* **Input records**
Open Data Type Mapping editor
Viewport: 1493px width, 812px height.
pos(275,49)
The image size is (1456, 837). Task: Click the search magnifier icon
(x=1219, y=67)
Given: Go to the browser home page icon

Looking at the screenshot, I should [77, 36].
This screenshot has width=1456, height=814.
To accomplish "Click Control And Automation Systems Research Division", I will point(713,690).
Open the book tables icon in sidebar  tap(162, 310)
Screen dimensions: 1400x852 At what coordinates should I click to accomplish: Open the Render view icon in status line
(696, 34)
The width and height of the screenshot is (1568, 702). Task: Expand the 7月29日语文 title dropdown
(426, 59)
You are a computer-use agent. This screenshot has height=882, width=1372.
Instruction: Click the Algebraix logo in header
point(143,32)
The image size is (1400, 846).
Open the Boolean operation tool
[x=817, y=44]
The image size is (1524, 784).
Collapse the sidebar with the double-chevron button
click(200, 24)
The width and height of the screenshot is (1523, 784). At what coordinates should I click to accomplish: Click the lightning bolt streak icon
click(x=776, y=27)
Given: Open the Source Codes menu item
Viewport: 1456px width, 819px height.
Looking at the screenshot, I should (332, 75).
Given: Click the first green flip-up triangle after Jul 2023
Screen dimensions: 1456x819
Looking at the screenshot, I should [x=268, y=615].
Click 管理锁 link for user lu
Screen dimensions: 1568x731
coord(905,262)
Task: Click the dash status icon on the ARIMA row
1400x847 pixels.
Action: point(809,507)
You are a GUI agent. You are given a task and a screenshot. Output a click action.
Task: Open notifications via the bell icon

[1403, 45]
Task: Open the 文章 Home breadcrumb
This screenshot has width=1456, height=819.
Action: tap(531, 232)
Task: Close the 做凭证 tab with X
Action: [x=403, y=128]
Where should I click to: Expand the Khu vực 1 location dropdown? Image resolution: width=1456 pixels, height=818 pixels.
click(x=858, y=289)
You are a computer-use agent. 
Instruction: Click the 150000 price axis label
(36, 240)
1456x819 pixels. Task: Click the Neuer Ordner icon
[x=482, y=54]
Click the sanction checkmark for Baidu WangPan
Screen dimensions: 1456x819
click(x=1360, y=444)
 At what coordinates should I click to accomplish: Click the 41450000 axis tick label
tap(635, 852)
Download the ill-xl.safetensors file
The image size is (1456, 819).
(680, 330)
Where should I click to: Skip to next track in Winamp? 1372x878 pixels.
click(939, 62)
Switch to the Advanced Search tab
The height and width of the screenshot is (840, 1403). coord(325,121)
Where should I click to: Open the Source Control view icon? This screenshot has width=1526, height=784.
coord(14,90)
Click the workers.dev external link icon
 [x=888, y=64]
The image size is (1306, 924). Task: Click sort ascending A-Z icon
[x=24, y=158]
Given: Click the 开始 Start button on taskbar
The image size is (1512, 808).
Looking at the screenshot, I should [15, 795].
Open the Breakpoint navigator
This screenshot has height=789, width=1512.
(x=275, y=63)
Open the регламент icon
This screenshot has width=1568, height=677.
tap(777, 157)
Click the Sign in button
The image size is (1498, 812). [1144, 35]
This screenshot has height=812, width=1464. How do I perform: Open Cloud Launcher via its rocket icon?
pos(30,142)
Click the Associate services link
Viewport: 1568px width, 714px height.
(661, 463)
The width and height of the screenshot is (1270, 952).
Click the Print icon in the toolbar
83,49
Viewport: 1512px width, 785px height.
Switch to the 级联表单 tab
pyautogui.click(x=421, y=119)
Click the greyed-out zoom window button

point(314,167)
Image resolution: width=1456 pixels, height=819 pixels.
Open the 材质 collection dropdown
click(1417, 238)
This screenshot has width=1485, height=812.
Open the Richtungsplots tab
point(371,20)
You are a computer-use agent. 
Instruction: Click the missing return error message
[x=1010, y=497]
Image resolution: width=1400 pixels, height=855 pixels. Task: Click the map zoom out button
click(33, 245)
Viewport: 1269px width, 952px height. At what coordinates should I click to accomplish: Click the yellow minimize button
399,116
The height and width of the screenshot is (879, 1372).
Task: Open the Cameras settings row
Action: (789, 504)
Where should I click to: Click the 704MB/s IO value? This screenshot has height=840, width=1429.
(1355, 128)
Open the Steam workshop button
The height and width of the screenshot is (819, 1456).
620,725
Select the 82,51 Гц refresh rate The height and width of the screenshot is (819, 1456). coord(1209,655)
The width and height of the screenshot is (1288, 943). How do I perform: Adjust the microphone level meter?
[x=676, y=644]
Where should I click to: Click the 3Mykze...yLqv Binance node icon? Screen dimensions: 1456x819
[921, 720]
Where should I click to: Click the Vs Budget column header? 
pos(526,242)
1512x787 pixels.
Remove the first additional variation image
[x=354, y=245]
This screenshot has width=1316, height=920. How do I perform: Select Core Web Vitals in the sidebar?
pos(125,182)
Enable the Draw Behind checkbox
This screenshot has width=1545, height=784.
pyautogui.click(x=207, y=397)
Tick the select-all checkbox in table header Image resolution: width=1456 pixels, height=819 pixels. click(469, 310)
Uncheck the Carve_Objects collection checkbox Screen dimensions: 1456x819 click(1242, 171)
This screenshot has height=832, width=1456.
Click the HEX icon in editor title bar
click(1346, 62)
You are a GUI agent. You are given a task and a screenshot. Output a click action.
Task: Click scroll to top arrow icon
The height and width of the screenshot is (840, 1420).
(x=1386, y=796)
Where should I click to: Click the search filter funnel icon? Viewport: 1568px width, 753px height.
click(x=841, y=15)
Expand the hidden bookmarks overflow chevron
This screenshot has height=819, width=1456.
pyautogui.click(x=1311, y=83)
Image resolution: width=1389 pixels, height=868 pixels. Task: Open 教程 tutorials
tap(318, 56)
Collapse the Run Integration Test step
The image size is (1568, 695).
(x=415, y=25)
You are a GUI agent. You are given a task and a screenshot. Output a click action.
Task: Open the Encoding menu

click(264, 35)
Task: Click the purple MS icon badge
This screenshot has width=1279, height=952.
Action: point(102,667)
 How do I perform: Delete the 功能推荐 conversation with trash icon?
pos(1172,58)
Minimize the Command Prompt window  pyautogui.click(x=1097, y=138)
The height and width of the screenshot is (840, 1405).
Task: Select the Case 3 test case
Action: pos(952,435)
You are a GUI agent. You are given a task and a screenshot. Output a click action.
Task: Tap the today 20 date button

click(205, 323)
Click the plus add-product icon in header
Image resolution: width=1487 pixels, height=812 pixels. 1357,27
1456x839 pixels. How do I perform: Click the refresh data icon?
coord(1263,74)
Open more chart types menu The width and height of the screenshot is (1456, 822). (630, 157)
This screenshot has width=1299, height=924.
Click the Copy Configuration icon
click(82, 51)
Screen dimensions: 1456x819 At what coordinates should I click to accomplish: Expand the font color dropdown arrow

* **What the task asks**
Copy out the lines of the records above in which the string "arrow" appears.

* **Answer box**
Task: Click scroll to top arrow icon
Screen dimensions: 1456x819 At what coordinates should I click to accomplish: Expand the font color dropdown arrow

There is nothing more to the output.